Waynesburg, Pennsylvania
Nearly 700 feet below the surface of the Cumberland Mine, a dull roar grows deafening as a powerful machine called a longwall shearer emerges from the murky darkness. Its spinning, carbon-tipped drum slices through the coal wall. Chunks of shiny wet rock — hosed down to minimize the threat of a coal-dust explosion — fall onto a chain conveyor that becomes a churning river of "black gold."
This is one of the most-productive underground bituminous (soft coal) mines in the United States. Helping to ensure the safety of the 425 who work here — plus some 10,000 coal miners throughout Pennsylvania — are people like Stephen "Buck" Strange.
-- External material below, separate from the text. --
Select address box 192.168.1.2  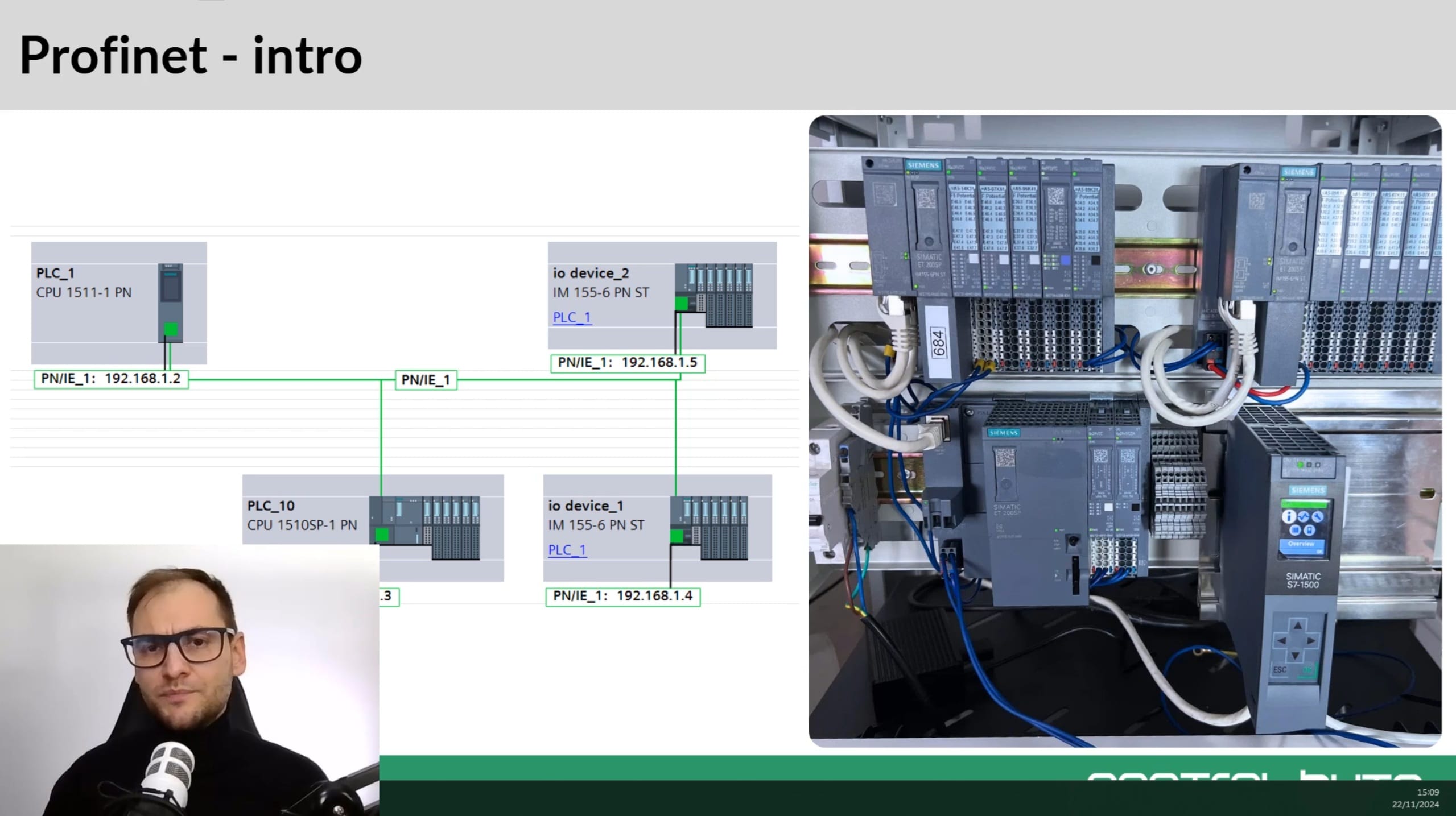[111, 379]
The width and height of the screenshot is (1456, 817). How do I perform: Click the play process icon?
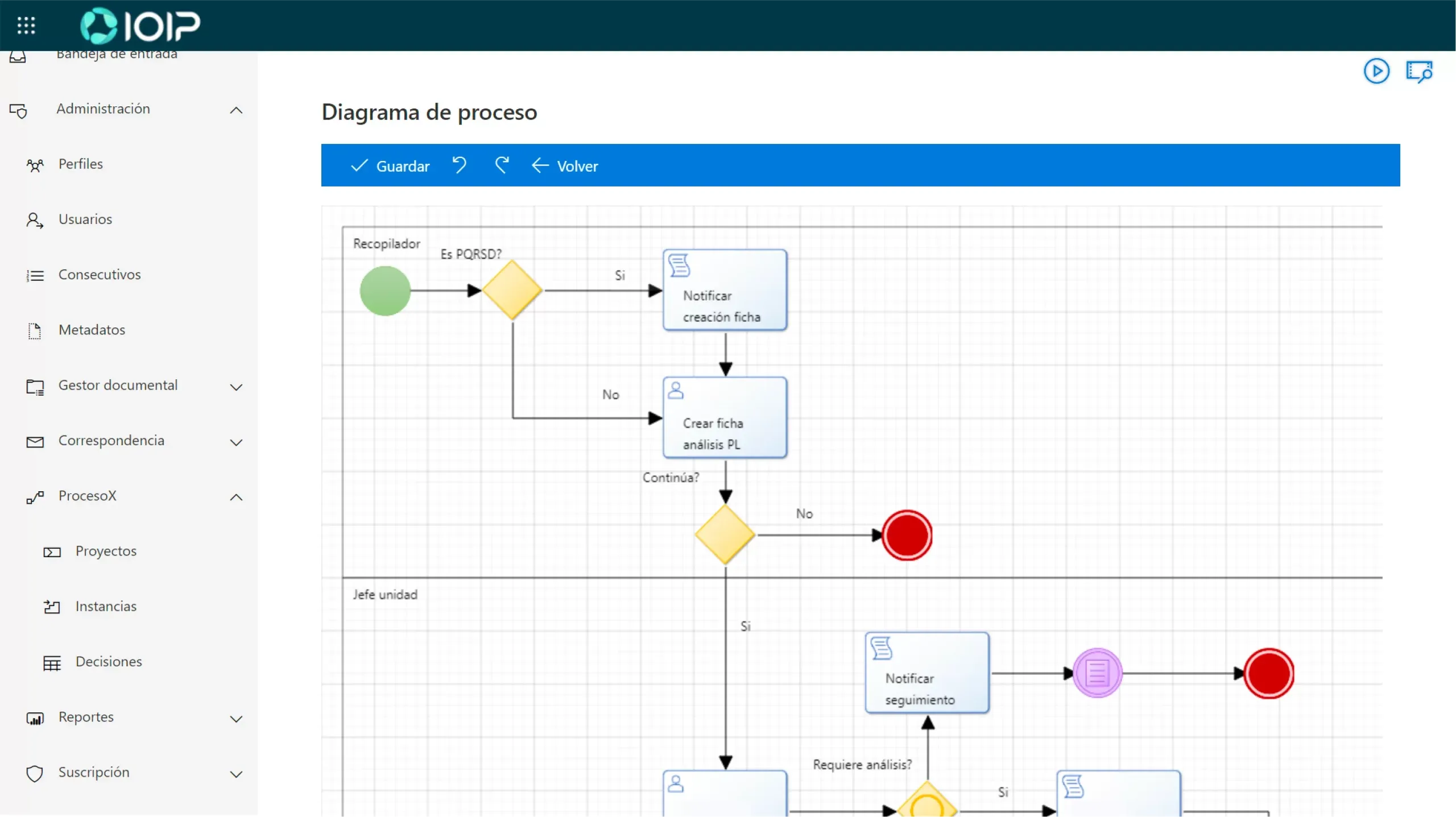pyautogui.click(x=1376, y=71)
He is one of 42 underground mining inspectors with the Pennsylvania Bureau of Deep Mine Safety, and all of them belong to AFSCME Local 2541 (Council 83).
Wearing a protective metal helmet with a battery-operated spotlight, Strange scrutinizes the shearing machine, the miners, the coal roof and "rib" (wall), ventilation, methane levels — everything — with a keen instinct developed over a career that spans 10 years as an inspector and two decades as a bituminous coal miner. "With one sweep of your head," he says, "you’ve taken a picture, and you think: Is there anything wrong here?"
This time, thankfully, there isn’t.
Deadly business
More than 103,000 U.S. workers lost their lives in all types of mines in the 20th century alone. Improvements in technology and mining techniques have significantly reduced death and injury. Yet this is still considered — by the federal Centers for Disease Control and Prevention — the most dangerous industry in the nation. Although 19 coal miners were killed in accidents last year, only two of the deaths occurred in Pennsylvania.
The miners’ union takes safety seriously. Nevertheless, the men and women who descend into the depths are glad that state and federal inspectors are around to keep them (and their employers) on their literal and figurative toes.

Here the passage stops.